▸ What you are asked to do
Revise the part of the article on The Vial of Doom starting with "The puzzle game" and going on through "Fiction Database entry.", putting "eighth" wherever "seventh" appears.

▸ Document section
####
The Vial of Doom (1980)   15 comments

Across all adventure games, one common theme amongst the truly profound, mind-bending puzzles I’ve seen has been the idea of repurposing — taking an item, location, character or verb that seems to be designed for one purpose and using it for another. Essentially, for a player to solve the puzzle, the rules of the universe itself need to be expanded.

Examples amongst the All the Adventures project include the final puzzle of Mystery Fun House (where what normally would be an ordinary “informational” item gets put to essential use) and the Wumpus puzzle of Adventure 501 (where something originally used merely for transport becomes a weapon).

The puzzle game Baba is You is based around this idea. The rules of a particular level can be changed by modifying the sentences in the world itself. “You” are normally the small white creature as expressed by the sentence “BABA IS YOU”, but if you push the word “ROCK” to form “ROCK IS YOU” you switch to controlling the rocks (all of them, at once).

The Vial of Doom has a repurposing puzzle near the end which is astounding and does a trick I’ve never seen before.

This is Roger M. Wilcox’s seventh game. Sometime after 1980 he distributed it to Usenet (but much earlier than his other games) and there’s even an Interactive Fiction Database entry.

He based on it off his own 25-page short story he wrote a year before, which was “influenced just a teensy weensy bit by Michael Moorcock’s multiverse.”

In many ways, this game was a watershed in my adventure-game-authoring career, as I originally thought the story was way too complicated to make an adventure game out of … until I read an article about Greg Hassett’s “World’s Edge” adventure and turned green with envy and grim with determination. I considered it my first “good” TRS-80 adventure game; it was the 7th I’d written, and 14 more would follow it (15, if you count that Star Trek adventure where you can’t even pick things up). When the IBM PC became available to me in 1983, I ported this game to GWBASIC.
####
▸ Provided information
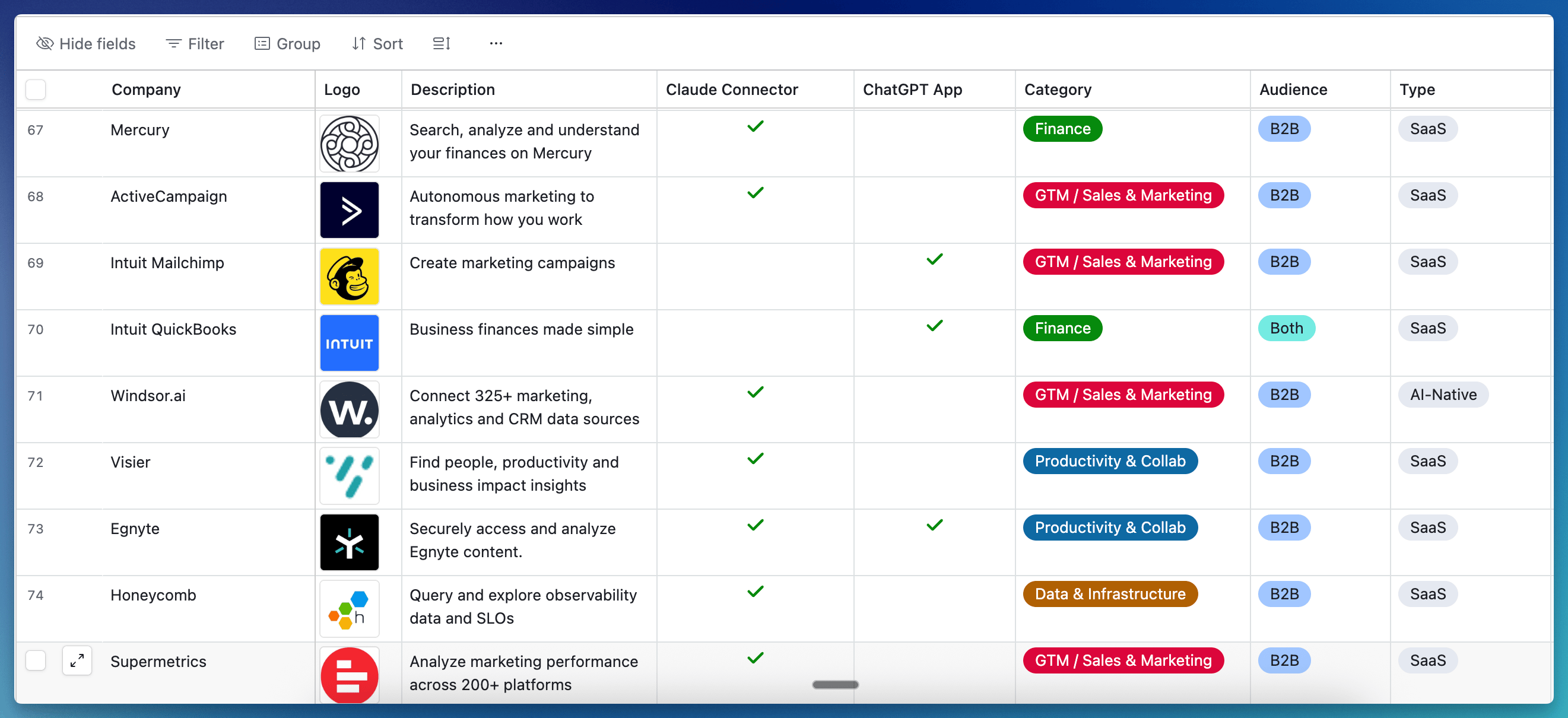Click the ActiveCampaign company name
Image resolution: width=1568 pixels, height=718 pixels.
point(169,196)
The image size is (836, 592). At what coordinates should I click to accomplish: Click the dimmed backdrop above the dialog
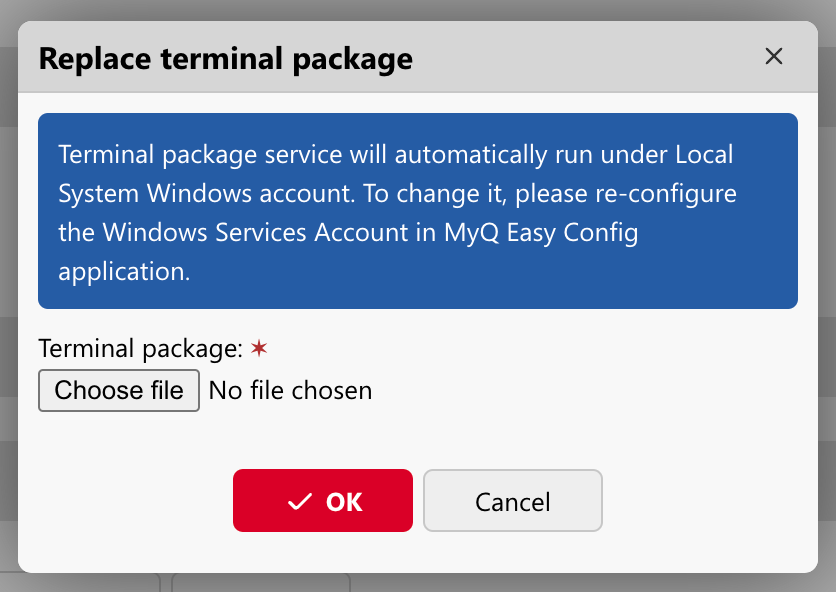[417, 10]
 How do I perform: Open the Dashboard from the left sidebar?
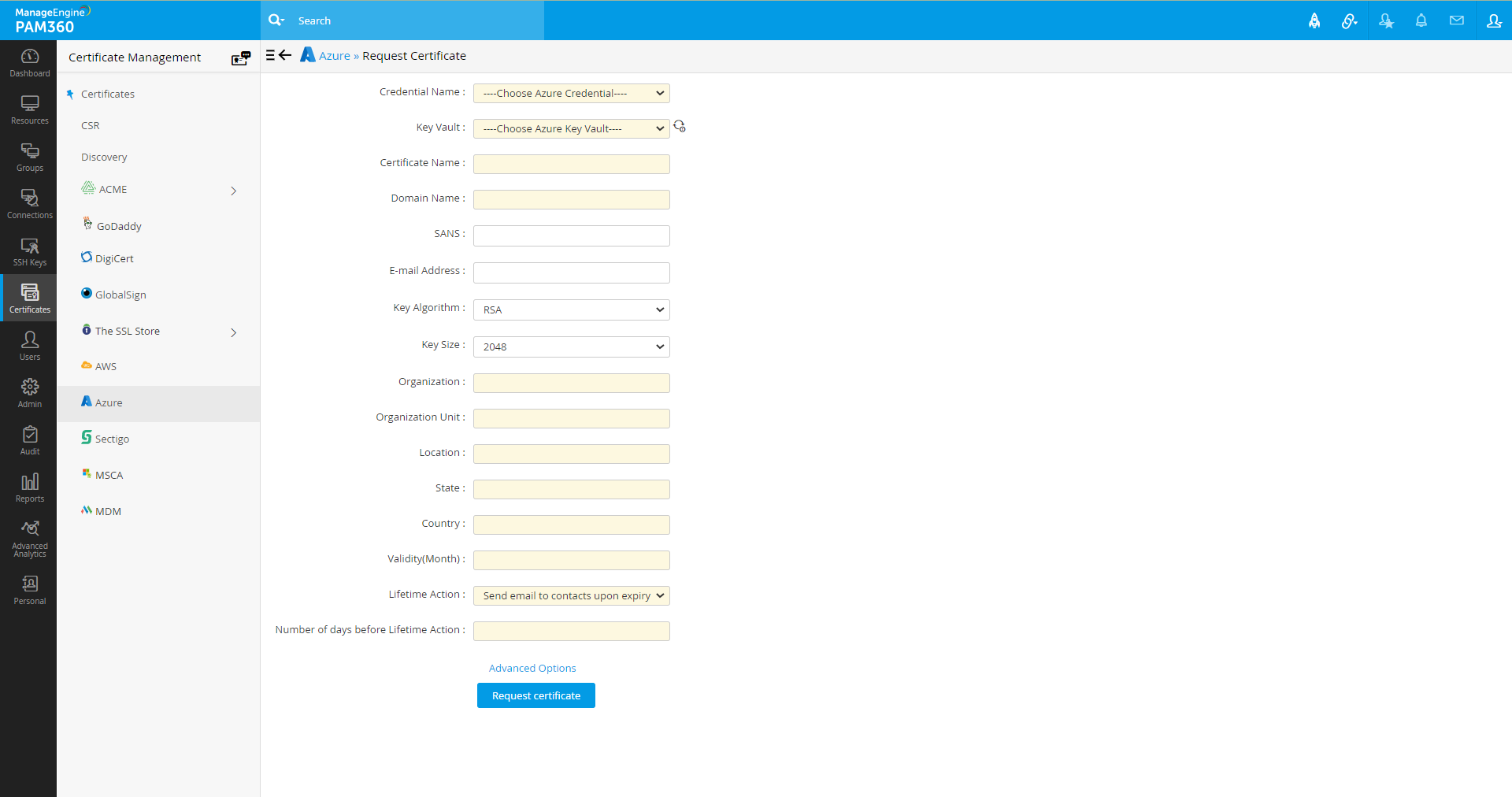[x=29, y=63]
####
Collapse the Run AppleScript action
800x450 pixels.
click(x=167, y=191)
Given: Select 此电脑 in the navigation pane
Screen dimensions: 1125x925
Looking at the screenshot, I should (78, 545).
####
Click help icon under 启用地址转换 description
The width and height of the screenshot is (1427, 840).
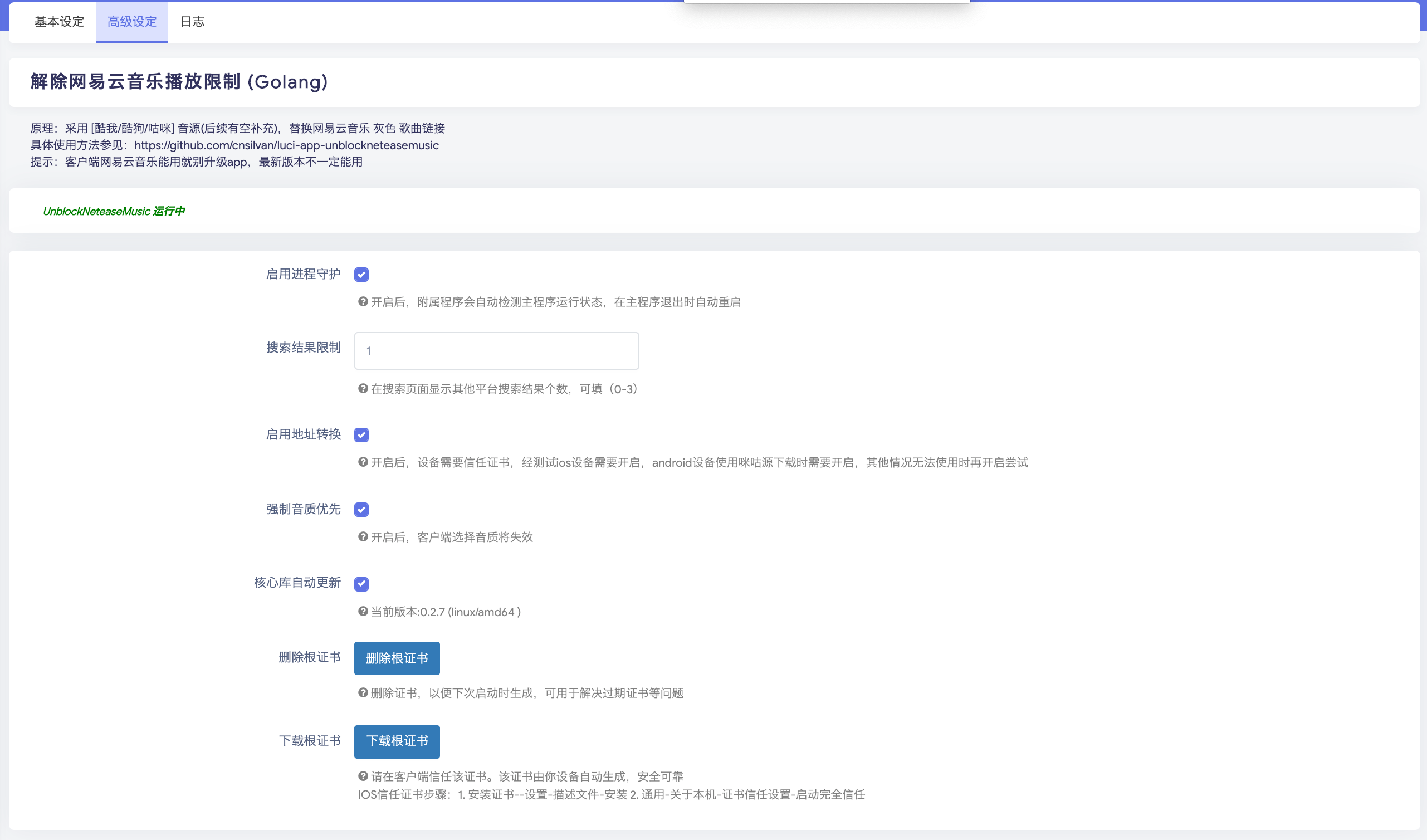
####
▸ Result of the task
The puzzle game Baba is You is based around this idea. The rules of a particular level can be changed by modifying the sentences in the world itself. “You” are normally the small white creature as expressed by the sentence “BABA IS YOU”, but if you push the word “ROCK” to form “ROCK IS YOU” you switch to controlling the rocks (all of them, at once).

The Vial of Doom has a repurposing puzzle near the end which is astounding and does a trick I’ve never seen before.

This is Roger M. Wilcox’s eighth game. Sometime after 1980 he distributed it to Usenet (but much earlier than his other games) and there’s even an Interactive Fiction Database entry.